It’s called Boot Camp because it’s tough and imparts necessary skills. But the goal of Loyola Marymount University’s Financial Literacy Boot Camp is that students leave with knowledge of how to manage money responsibly and save for their futures.
“Do you have any money?” Jonathon Farahi asked the high school students gathered at LMU’s Westchester campus. “Where is it?” he pressed those who did. “In a bank account? Simple or compound interest? What’s the difference?”
Farahi didn’t always get the answers he wanted, but these weren’t easy questions. “This isn’t geometry. This isn’t algebra,” said Farahi, a 2015 entrepreneurship graduate participating in the camp with LMU students and faculty members. “These are real-life examples of what you’re going to be dealing with.”
The third session of the camp – a four-day crash course in budgeting, investing, saving, setting financial goals and preparing for milestone events such as car buying – runs Aug. 8-11. Upon completion, each student will earn a $50 savings bond.
LMU’s Fred Kiesner Center for Entrepreneurship launched the camp last year as part of the Save It Forward Initiative, a program spearheaded by Kinko’s founder and part-time faculty member Paul Orfalea. The initiative teaches students about money matters and encourages them to share their knowledge with family and friends.
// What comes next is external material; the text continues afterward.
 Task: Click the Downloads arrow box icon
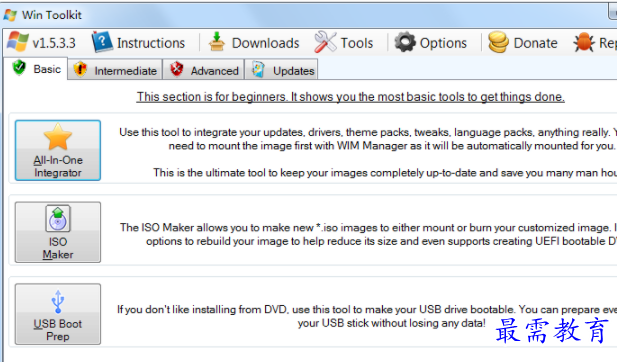[x=216, y=42]

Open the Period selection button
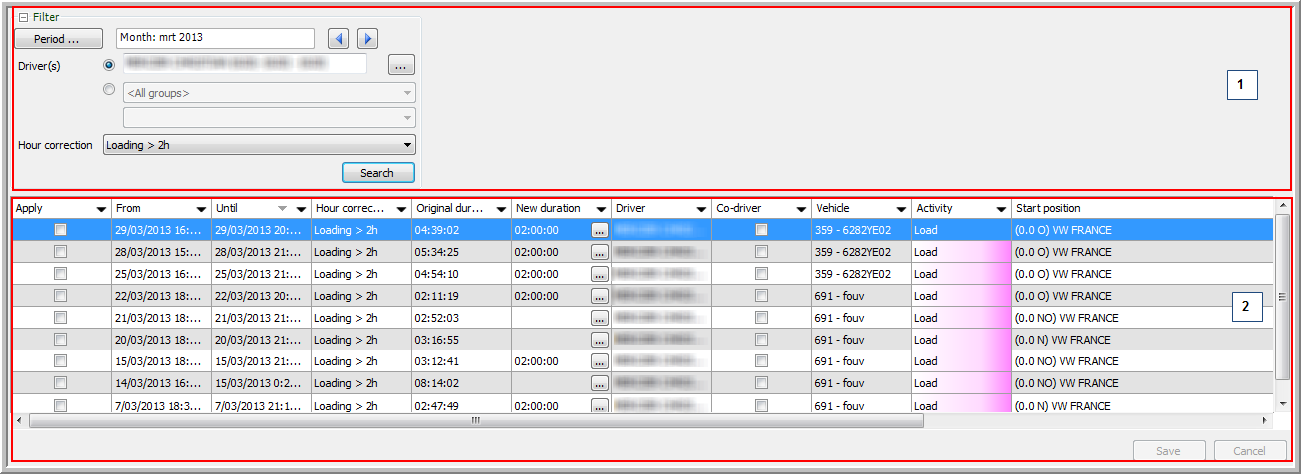coord(59,39)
Ron Rishagen, entrepreneur in residence at LMU, taught similar classes when he was a teacher at St. Bernard High School in Westchester. Rishagen said he saw the value of teaching finance basics at the high school level and is pleased to be a part of the camp at LMU.
“I can tell you that once you’ve gone through this program and you’ve listened to these instructors, you trust these instructors,” Rishagen told teens earlier this summer. “You will be financially successful.”